|"Fault-tolerant and Distributed Data Analytics at the Edge" |
|Konuşmacı ||: ||Dr. Atakan Aral |
|Tarih ||: ||21 Ekim 2019 (Pazartesi) |
|Saat ||: ||14:30 |
|Yer ||: ||Bilgisayar ve Bilişim Fakültesi, |
İdris Yamantürk Konferans Salonu (1303)
The past decade has seen the rapid development of the IoT and the introduction of an entirely new generation of Internet services that radically changed many traditional industries. As a repercussion of this so-called smart revolution, there exists an ongoing paradigm shift from core data analytics to edge data analytics (e.g. Federated Learning). Edge computing is a natural fit as it enables processing with higher scalability, better privacy, and lower latency than centralized solutions. However, there does not exist a clear architecture for edge data analytics currently. In particular, we require novel solutions for fault-proneness and consistency challenges. In this talk, I will explain our approach to these challenges and proposed solutions over the course of three years within the scope of "Runtime Control in Multi Clouds" (RUCON) project at TU Wien. Some of the techniques that we utilized in these solutions include (dynamic) Bayesian networks and reinforcement learning.

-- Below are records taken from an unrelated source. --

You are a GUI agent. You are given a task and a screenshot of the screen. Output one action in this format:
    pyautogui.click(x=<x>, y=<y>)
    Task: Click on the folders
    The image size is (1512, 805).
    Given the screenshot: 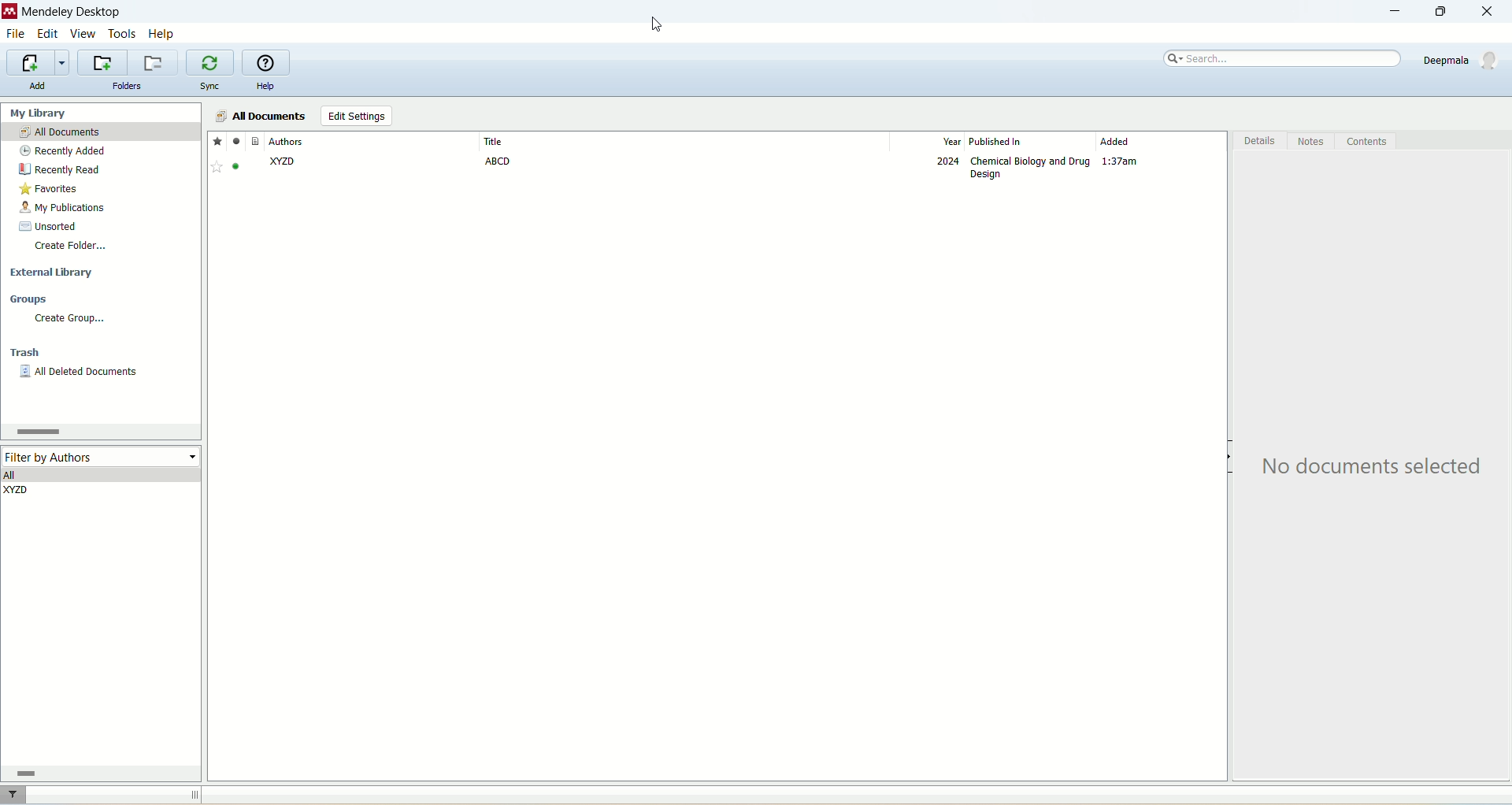 What is the action you would take?
    pyautogui.click(x=127, y=86)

Dr. Atakan Aral is a Research Fellow at the Institute of Information Systems Engineering, Vienna University of Technology (TU Wien). Prior to joining TU Wien in 2016, he had been a Research Assistant at the Faculty of Computer and Informatics Engineering, Istanbul Technical University (ITU) for five years. Dr. Aral received a dual MSc degree in Computer Science and Engineering from Politecnico di Milano (2011) and ITU (2012), and a PhD degree in Computer Engineering from ITU (2016). He participated in several research projects funded by organizations such as the European Research Council (ERC), Scientific and Technological Research Council of Turkey (TUBITAK), and Austrian Science Fund (FWF). Dr. Aral served on the Organizing Committee of IFIP/IEEE NOMS 2016 and as a TPC member in several leading conferences in his area including IEEE SERVICES and IFIP/IEEE IM. He was awarded six scholarships from institutions including Italian and Turkish governments for his academic success and is a co-author of the Best Student Paper at CLOSER 2018 as well as a Best Paper Candidate at ICFC 2019. His research interests center around resource management for distributed and virtualized computing architectures, failure resilience techniques for unreliable Edge resources, and distributed/federated machine learning systems that exploit Edge computing.